Yes and that is how it is supposed to be or? The schema is the reference.

bendichter commented 4 years ago

Yes, I was half explaining the divergent behavior for others and half wondering what everyone thought about this. It seems non-ideal to throw validation errors for older files that were according to spec when they were created and can be read perfectly well in pynwb and matnwb.

oruebel commented 4 years ago

We should be careful here not to mix backward compatibility of the API with backward compatibility of the schema. Testing whether the API can open a file or whether it is compliant with the latest schema are two separate questions.

For the validator, I think we have to take the schema as ground truth for validation. If we have a 2.1 file, then we should validate against the 2.1 schema. In that sense, we should check the version of the file and the schema we are validating against and issue a warning if they don't match, to let the users know that validation against different versions may result in warnings due to changes in the schema.

bendichter commented 4 years ago

@oruebel I agree these are two separate issues. While we aim for the API to support all NWB 2.0+ data, it could be important for a user to know precisely which version of the schema their file is valid against. I could see tool support for NWB where a tool would specify what versions of the NWB schema it supports (like pip versions). In that case, I could imagine a user wanting to know the validity of a file against a number of schemas, not just the latest one. What should be the workflow for this? Should the validator provide a way to specify a version of the schema to validate against?

t-b commented 4 years ago

@bendichter @oruebel

Just to help me understand our support: IIRC we agreed on the last hackathon at Janelia that we strive to include the schema into the NWB file when writing. And that got implemented in https://github.com/hdmf-dev/hdmf/pull/84.

So every NWB file created after that should have the schema it was written with by default.
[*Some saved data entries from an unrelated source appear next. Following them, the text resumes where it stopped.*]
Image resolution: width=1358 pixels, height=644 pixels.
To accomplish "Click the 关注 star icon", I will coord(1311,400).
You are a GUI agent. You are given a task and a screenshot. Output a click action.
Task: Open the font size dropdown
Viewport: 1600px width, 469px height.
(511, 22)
And the validation tool uses the shipped schema if present.

So if the schema changes in an incompatible way old nwb files with included schema still validate against the latest pynwb/hdmf/schema version or?
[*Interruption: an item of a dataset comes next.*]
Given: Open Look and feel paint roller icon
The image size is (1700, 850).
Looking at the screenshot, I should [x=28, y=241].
And pynwb 2.x can read all NWB data of version 2.x?

oruebel commented 4 years ago

we strive to include the schema into the NWB file when writing.
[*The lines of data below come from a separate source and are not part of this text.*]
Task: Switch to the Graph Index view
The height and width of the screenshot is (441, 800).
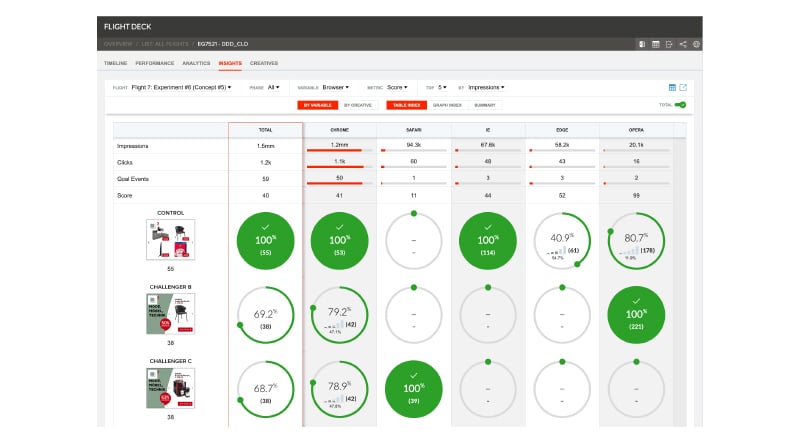Action: click(447, 105)
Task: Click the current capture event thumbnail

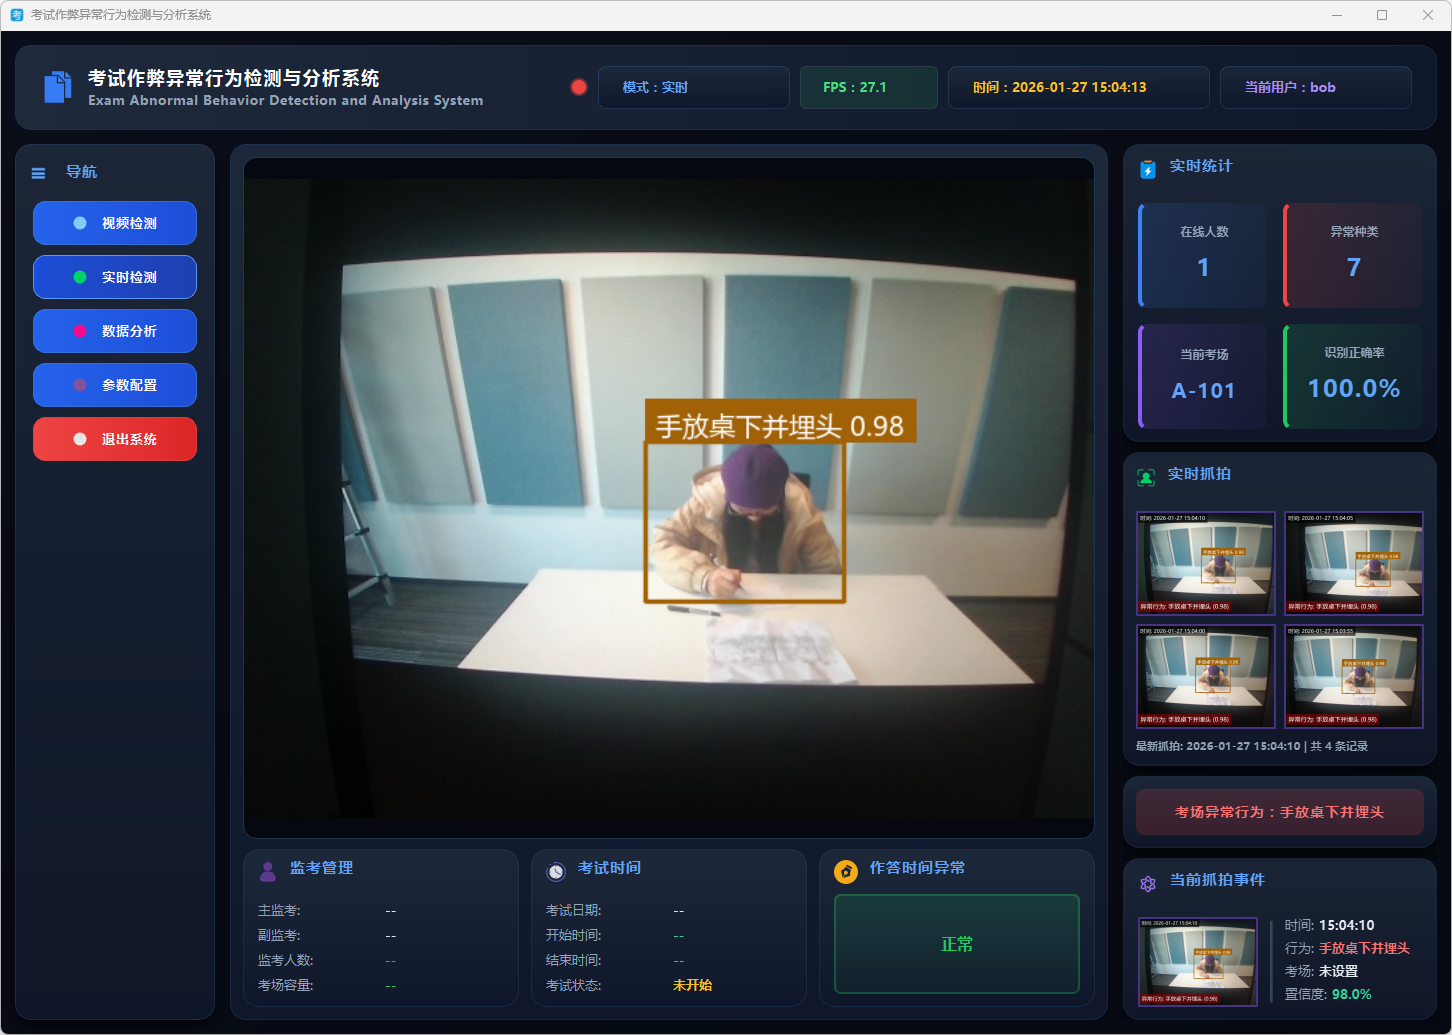Action: click(x=1198, y=961)
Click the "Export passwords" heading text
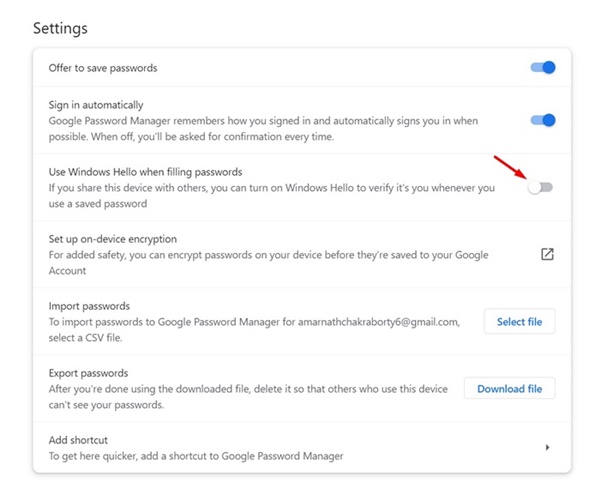Image resolution: width=600 pixels, height=482 pixels. pyautogui.click(x=90, y=373)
Correct and MatNWB also implements this now.

So every NWB file created after that should have the schema it was written with by default.

Correct.

And the validation tool uses the shipped schema if present.

I'm not sure what the default behavior of the validator is right now, i.e., whether it uses the schema form the file or from the version installed with PyNWB, but I agree that the default behavior should be to validate against the schema in the file.

And pynwb 2.x can read all NWB data of version 2.x?

Yes. One minor detail, PyNWB and the schema are versioned separately. I.e, PyNWB 1.x will be able to read any 2.x file as long as 2.x is less or equal to the schema version that PyNWB ships with.

So if the schema changes in an incompatible way old nwb files with included schema still validate against the latest pynwb/hdmf/schema version or?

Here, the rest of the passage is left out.